True Life: Grad Life.
How Did We Get Here?
In the Spring 2022 semester, I was enrolled in MAPC’s Digital Storytelling course. One of the bigger projects toward the end of the semester, one in which we work with a group to produce a podcast episode, and treat it as if this was one episode as part of an ongoing series. The intention was to produce a show akin to the likes of This American Life, Snap Judgement, and Decoder Ring. The hallmark of these podcasts series is to investigate or chronicle a story. Sometimes it’s a quirky little slice of life story, or recalls some pop-culture artifact of yesteryear, or anything really. Often, there is at least one or two interview subjects, and some analysis sprinkled throughout.
For Frank Espinoza, Julia Zelle, and Evan Harris, and myself, the theme that we came up for our podcast was something that already binded us: the graduate school experience. As for the interview subject for the specific episode we had to produce, we interviewed my cousin, Michelle Pangilinan. I don’t want to give away much more, but it was an enlightening experience to interview my cousin, to tell her story, and proud to have helped produce a great podcast alongside a talented cohort.
Social Media Campaigns
Digital Storytelling
Plant Lush & “Homie the Gnomie”
There were two major strategic social media campaigns that I produced as part of my coursework in the MAPC program at USF. The first was a solo project for my Digital Storytelling course in the Spring 2022 semester, and the second was as a group project from the Health Communication course that I took a year later in the the Spring 2023 semester.
In the case of the former, the objective was to take the Instagram account of an existing product or services brand with few followers, and produce a series of social posts that would engage audiences and help tell the story of the brand. The brand that I chose was a small business plant shop located in Downtown San Jose called Plant Lush. What attracted me to the brand was its mom-and-pop / neighborhood shop vibe, and eccentric voice and aesthetic that the shop’s exiting Instagram graphics and images already evoked.
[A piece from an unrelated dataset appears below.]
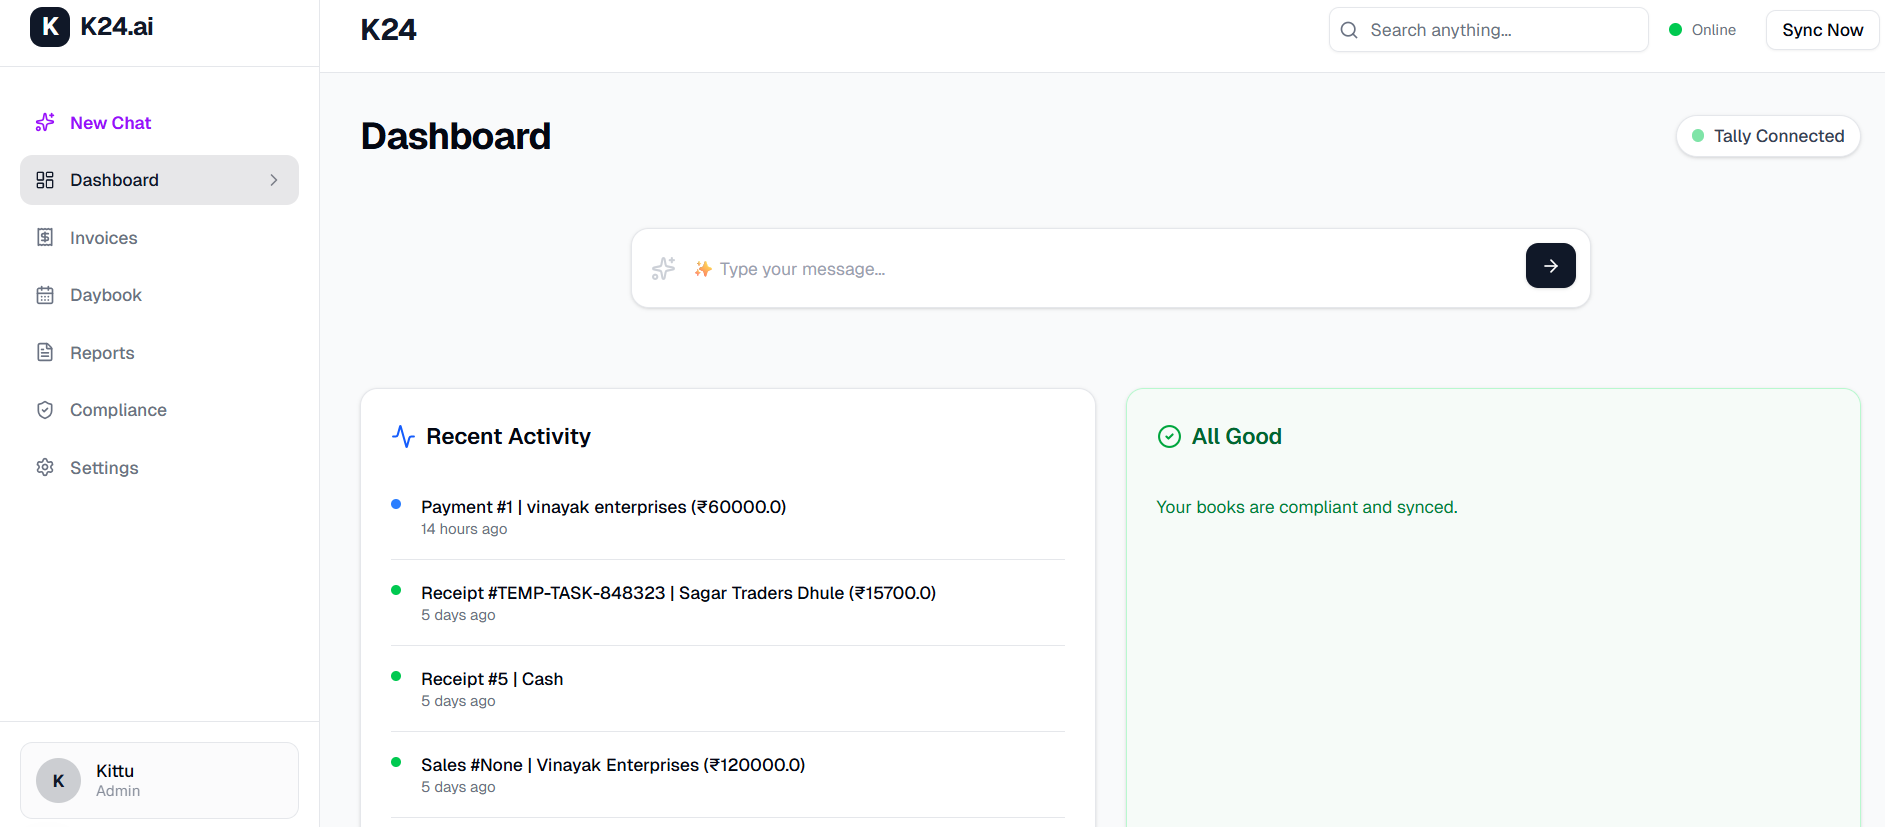Click the Invoices receipt icon in sidebar

(x=45, y=238)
In the infant stages of the assignment, a classmate suggested I use a mascot, and to help infuse some character into this brand I had chosen. Off the cuff, he blurted out the name, “Homie the Gnomie.” I thought it was a good suggestion, and from there, I built my brand’s story around the calls to actions that the mascot was invoking. Some of the images and graphics were part of an Instagram carousel post. Below you will find my presentation slides that are meant to represent what the Instagram posts would look like on a desktop computer.
Health Communication
Sound Mind; Sound Body
The objective for the group project in my Health Communication course was to develop a public health campaign addressing an important health issue in the San Francisco area. The campaign material could include print, webpages, video, education, or other creative forms. In this assignment, we had to make our target audience aware of a specific health issue and persuade them about the importance of recommended health behaviors.
My three group-mates and I decided to converge our interests in mental health, physical wellness, and nutritional wellness into one combined campaign. Our target audience was aimed at 14-24 year-olds, with the intended message to advocate better nutritional and physical wellness can lead to sustained, or even improved, mental health. What’s more, in targeting these communiques to young adults, and advocating for them to make healthier lifestyle choices was also to advise them on how these choices could impact their chances of avoiding or suffering from chronic illnesses as they get older.
Presented below are is the slide deck that my partners and I had created for our presentation. My contribution to the project and the presentation was focused mostly on the nutritional wellness aspect, with mockups of what the nutritional posts would look like.
I decided to focus particularly on the positives and negatives of coffee and caffeine consumption.